Dampak Langsung Mangrove

Patricia Moreno-Casasola dari Institute of Ecology, Mexico menyatakan sebagai peneliti ia harus bekerja sama dengan warga dan pihak lain. Ia tertarik mengampanyekan apa saja dan berapa yang sudah diselamatkan oleh mangrove. Hal ini misalnya harus digerakkan oleh komunitas yang mendapat dampak langsung dan turis yang melakukan ekowisata.
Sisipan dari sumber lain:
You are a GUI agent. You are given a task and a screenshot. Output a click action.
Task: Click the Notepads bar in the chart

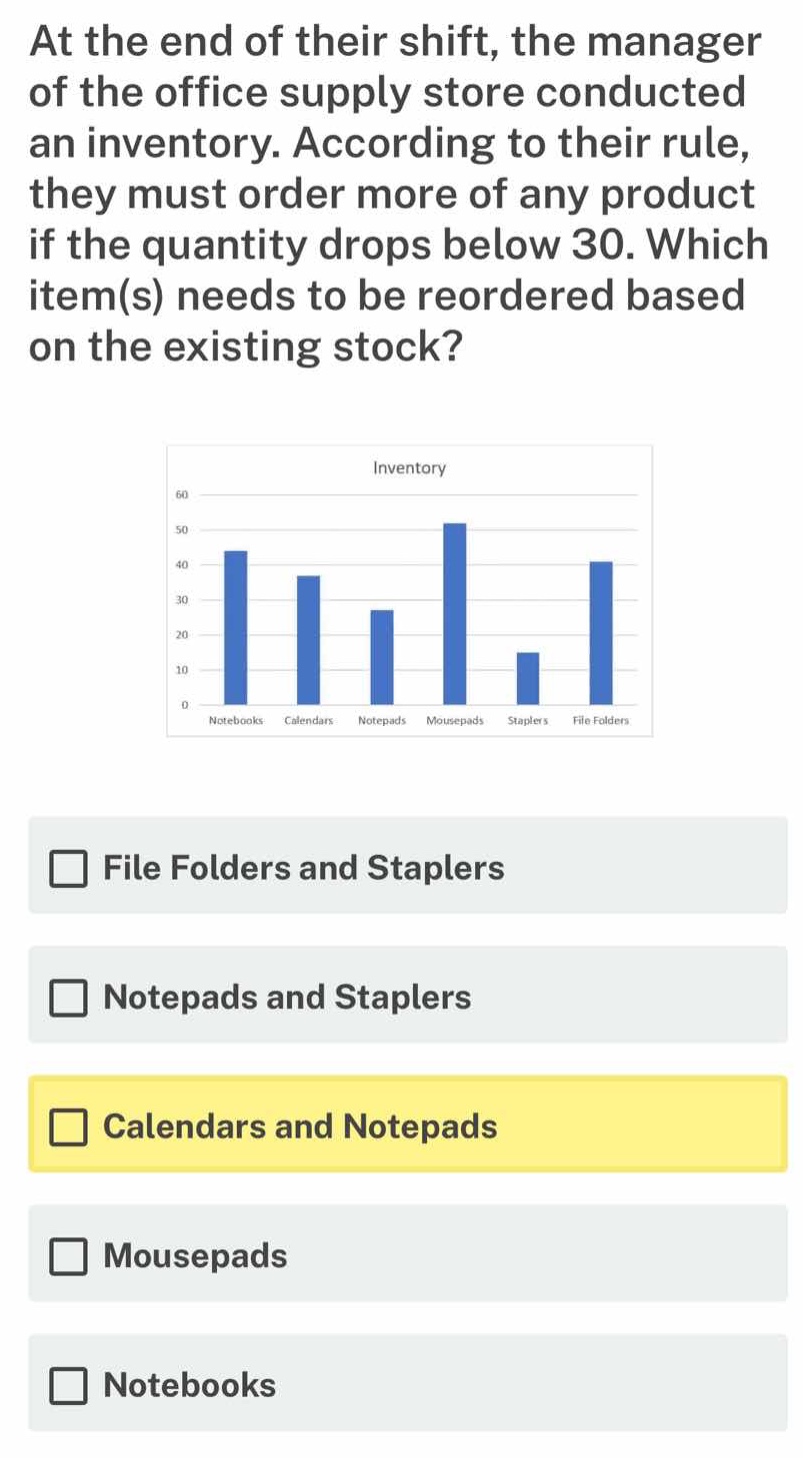[382, 657]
(baca : Begini Pemberdayaan Nelayan Sekaligus Pelestarian Mangrove Dengan Ekominawisata di Lantebung. Seperti Apa?)

 

Museum mangrove dan jejak ekologinya

R.M.D. Alawathugoda, Conservator of Forest Research, Sri Lanka menyampaikan sekilas tentang museum mangrove yang sebagai pembelajaran dari negaranya.  Museum ini disebut yang pertama di dunia tentang mangrove, di Pambala, Sri Lanka yang menyediakan ragam pendidikan, fasilitas riset untuk komunitas, pelajar, guru, peneliti, dan lainnya. Dalam museum, sarana yang tersedia di antaranya materi pentingnya ekosistem mangrove, spesies, peta distribusi mangrove di Sri lanka, spesies ikan, fauna, koral, dan daur hidup udang-kepiting. Juga informasi mangrove di dunia.
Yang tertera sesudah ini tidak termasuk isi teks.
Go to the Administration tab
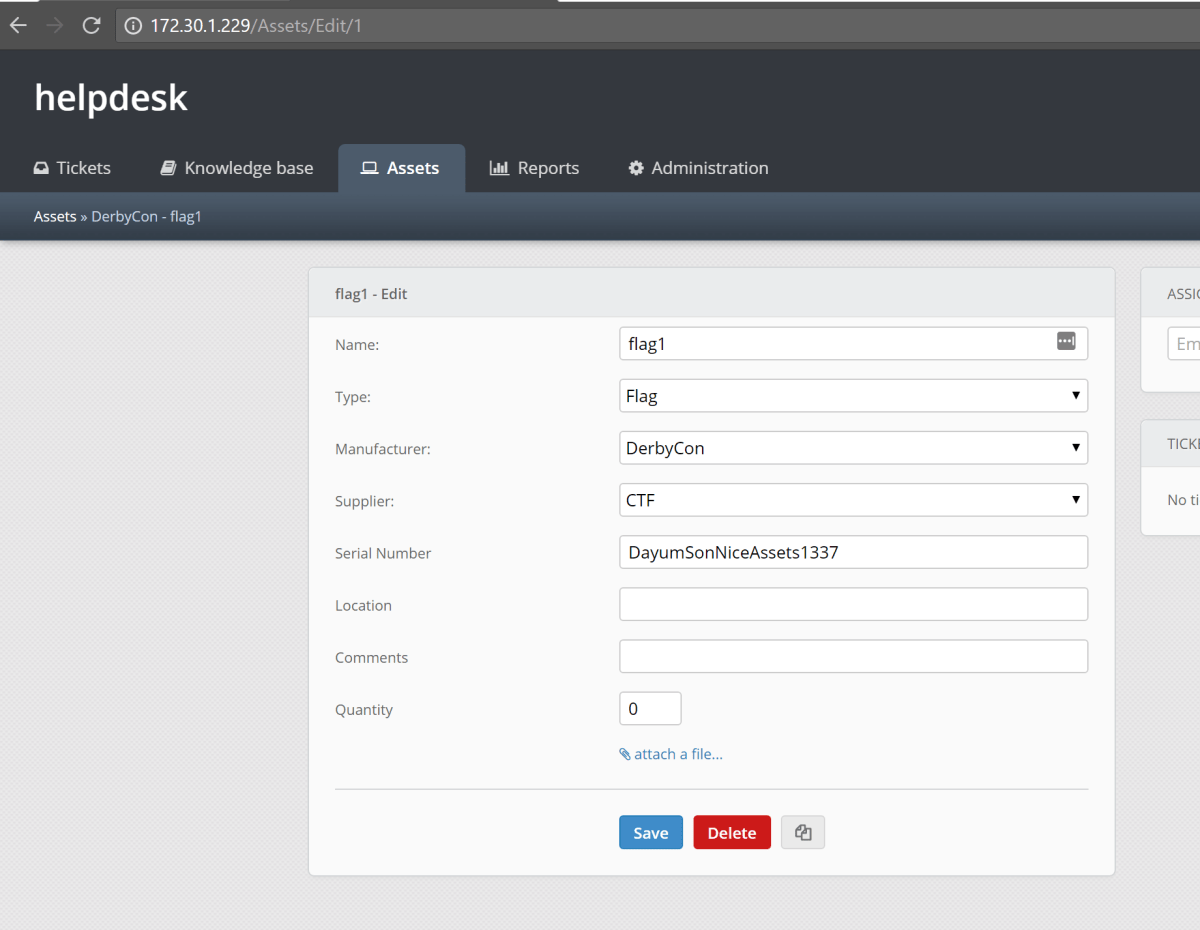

Sebuah leaflet diletakkan di meja informasi tentang museum memudahkan peserta mengenal program dan sekilas manajemennya. The Sudeesa-Seacology Sri Lanka Mangrove Conservation Project pada 2015-2020 merencanakan untuk menunjukkan program-program konservasi mangrove di 14 daerah pesisir di Sri Lanka. Capaian program ini disebutkan ada 3 kawasan pembibitan besar yang memproduksi 500 ribu bibit. Juga ada 15 ribu organisasi berbasis komunitas dalam program konservasi mangrove di 14 daerah pesisir tersebut.